▶ [WORK INSTRUCTIONS]: Here the whole listing must be retyped exactly, with no line omitted.

▶ [EXTRACTED MATERIAL]:
▶

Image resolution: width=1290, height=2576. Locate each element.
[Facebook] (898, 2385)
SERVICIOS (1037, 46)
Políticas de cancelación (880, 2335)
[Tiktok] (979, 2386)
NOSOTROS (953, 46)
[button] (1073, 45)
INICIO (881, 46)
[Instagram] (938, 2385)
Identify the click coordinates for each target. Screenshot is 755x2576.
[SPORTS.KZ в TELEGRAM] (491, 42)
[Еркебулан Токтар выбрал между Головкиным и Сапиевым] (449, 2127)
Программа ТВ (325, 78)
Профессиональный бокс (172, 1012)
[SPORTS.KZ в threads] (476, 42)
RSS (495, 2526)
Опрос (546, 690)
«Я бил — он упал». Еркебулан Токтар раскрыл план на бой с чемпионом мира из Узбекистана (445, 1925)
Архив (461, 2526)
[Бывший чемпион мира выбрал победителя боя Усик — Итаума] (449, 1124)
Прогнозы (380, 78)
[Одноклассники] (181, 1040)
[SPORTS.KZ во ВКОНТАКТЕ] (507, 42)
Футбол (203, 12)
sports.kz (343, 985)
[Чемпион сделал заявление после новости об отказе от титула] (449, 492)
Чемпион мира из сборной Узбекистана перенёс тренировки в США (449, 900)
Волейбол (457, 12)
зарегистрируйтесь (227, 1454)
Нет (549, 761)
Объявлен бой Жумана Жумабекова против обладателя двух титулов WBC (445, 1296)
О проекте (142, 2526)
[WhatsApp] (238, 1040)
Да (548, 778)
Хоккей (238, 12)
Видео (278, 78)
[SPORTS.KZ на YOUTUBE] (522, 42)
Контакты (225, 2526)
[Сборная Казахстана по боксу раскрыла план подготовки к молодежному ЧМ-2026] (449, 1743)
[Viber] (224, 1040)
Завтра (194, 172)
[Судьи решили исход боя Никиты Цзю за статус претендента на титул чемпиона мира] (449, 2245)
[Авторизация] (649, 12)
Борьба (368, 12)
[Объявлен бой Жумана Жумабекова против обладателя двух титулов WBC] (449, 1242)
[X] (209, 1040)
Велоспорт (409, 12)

◀

▶ [PROBLEM SOLUTION]:
Image resolution: width=1290, height=2576. Locate each element.
[Facebook] (898, 2385)
SERVICIOS (1037, 46)
Políticas de cancelación (880, 2335)
[Tiktok] (979, 2386)
NOSOTROS (953, 46)
[button] (1073, 45)
INICIO (881, 46)
[Instagram] (938, 2385)
Identify the click coordinates for each target. Screenshot is 755x2576.
[SPORTS.KZ в TELEGRAM] (491, 42)
[Еркебулан Токтар выбрал между Головкиным и Сапиевым] (449, 2127)
Программа ТВ (325, 78)
Профессиональный бокс (172, 1012)
[SPORTS.KZ в threads] (476, 42)
RSS (495, 2526)
Опрос (546, 690)
«Я бил — он упал». Еркебулан Токтар раскрыл план на бой с чемпионом мира из Узбекистана (445, 1925)
Архив (461, 2526)
[Бывший чемпион мира выбрал победителя боя Усик — Итаума] (449, 1124)
Прогнозы (380, 78)
[Одноклассники] (181, 1040)
[SPORTS.KZ во ВКОНТАКТЕ] (507, 42)
Футбол (203, 12)
sports.kz (343, 985)
[Чемпион сделал заявление после новости об отказе от титула] (449, 492)
Чемпион мира из сборной Узбекистана перенёс тренировки в США (449, 900)
Волейбол (457, 12)
зарегистрируйтесь (227, 1454)
Нет (549, 761)
Объявлен бой Жумана Жумабекова против обладателя двух титулов WBC (445, 1296)
О проекте (142, 2526)
[WhatsApp] (238, 1040)
Да (548, 778)
Хоккей (238, 12)
Видео (278, 78)
[SPORTS.KZ на YOUTUBE] (522, 42)
Контакты (225, 2526)
[Сборная Казахстана по боксу раскрыла план подготовки к молодежному ЧМ-2026] (449, 1743)
[Viber] (224, 1040)
Завтра (194, 172)
[Судьи решили исход боя Никиты Цзю за статус претендента на титул чемпиона мира] (449, 2245)
[Авторизация] (649, 12)
Борьба (368, 12)
[Объявлен бой Жумана Жумабекова против обладателя двух титулов WBC] (449, 1242)
[X] (209, 1040)
Велоспорт (409, 12)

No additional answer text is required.